Il regista, dunque, nel mettere in scena una storia di vendetta tutta al femminile, ci ha illustrato, allo stesso tempo, un’importante tradizione hindi, che vede tramandato di generazione in generazione il dono speciale, in alcune donne, di riuscire a guarire la gente punta da scorpioni mediante il proprio canto. Questo è, così, anche il dono che ha ereditato dalla nonna la giovane e bella Nooran (Golshifteh Farahani), di cui si innamora perdutamente un uomo del suo villaggio. La ragazza, tuttavia, al fine di preservare il suo dono, deve restar pura e non può sposarsi. La sua vita, però, cambierà brutalmente, nel momento in cui verrà aggredita da un ragazzo del posto e, in seguito all’accaduto, vedrà sparire sua nonna misteriosamente.

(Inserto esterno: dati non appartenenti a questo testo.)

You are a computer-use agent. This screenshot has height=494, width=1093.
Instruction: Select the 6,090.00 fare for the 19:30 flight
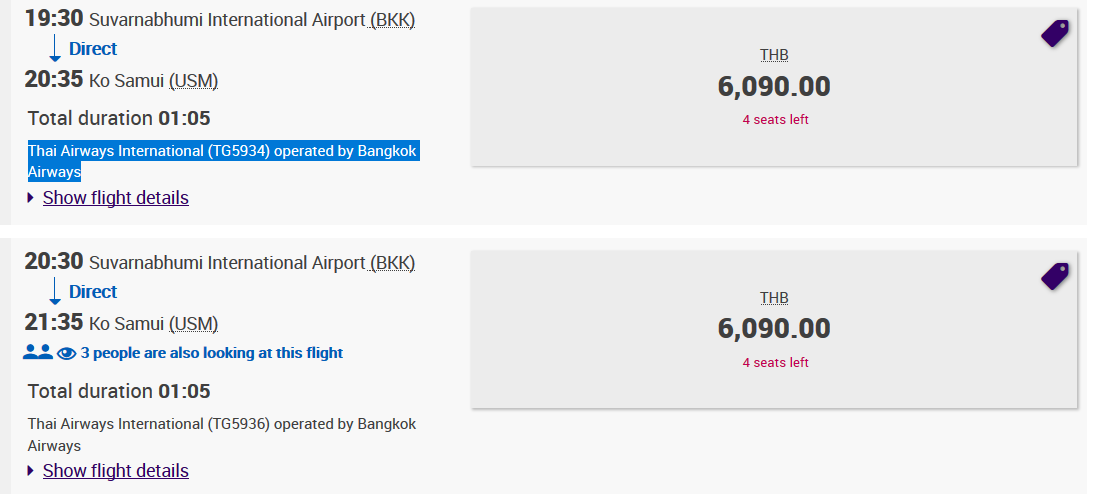pyautogui.click(x=774, y=87)
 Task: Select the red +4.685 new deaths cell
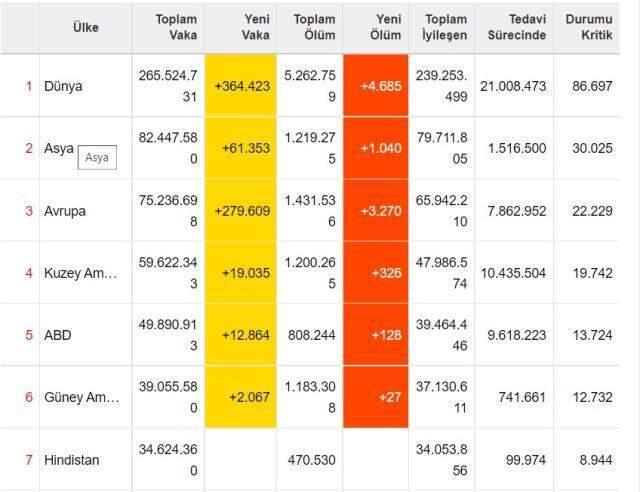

Con i numerosissimi campi lunghi – in cui vediamo un deserto che sembra non finire mai, all’interno del quale ci si sente spesso spaesati e senza via di fuga – e con rari, ma incredibilmente intensi primi piani della giovane protagonista, Anup Singh gioca sapientemente con musica e tradizione, dando vita a qualcosa di nuovo e unico nel suo genere, dai tempi volutamente dilatati e con un riuscito crescendo di tensione, in grado di trasmettere allo spettatore forti scosse emotive. Sono, dapprima, la rabbia e l’impotenza a impossessarsi della protagonista. Ben presto, però, viene lasciato il posto alla speranza, poi di nuovo alla rabbia, alla determinazione e, infine, a una tanto agognata liberazione. Sotto molti aspetti il personaggio di Nooran sembrerebbe quasi ricordarci una moderna Medea, ma anche un’eroina shakespeariana, tanto attuale, ma, allo stesso tempo, così universale. Ed è proprio la complessa scrittura dei personaggi – oltre alla sottilissima vendetta messa in scena – il vero cavallo di battaglia di un lavoro come The Song of the Scorpions. Questo prezioso lavoro di Anup Singh si classifica, dunque, come un vero e proprio gioiello della cinematografia orientale. Una delle più interessanti sorprese del SoundScreen Film Festival 2018.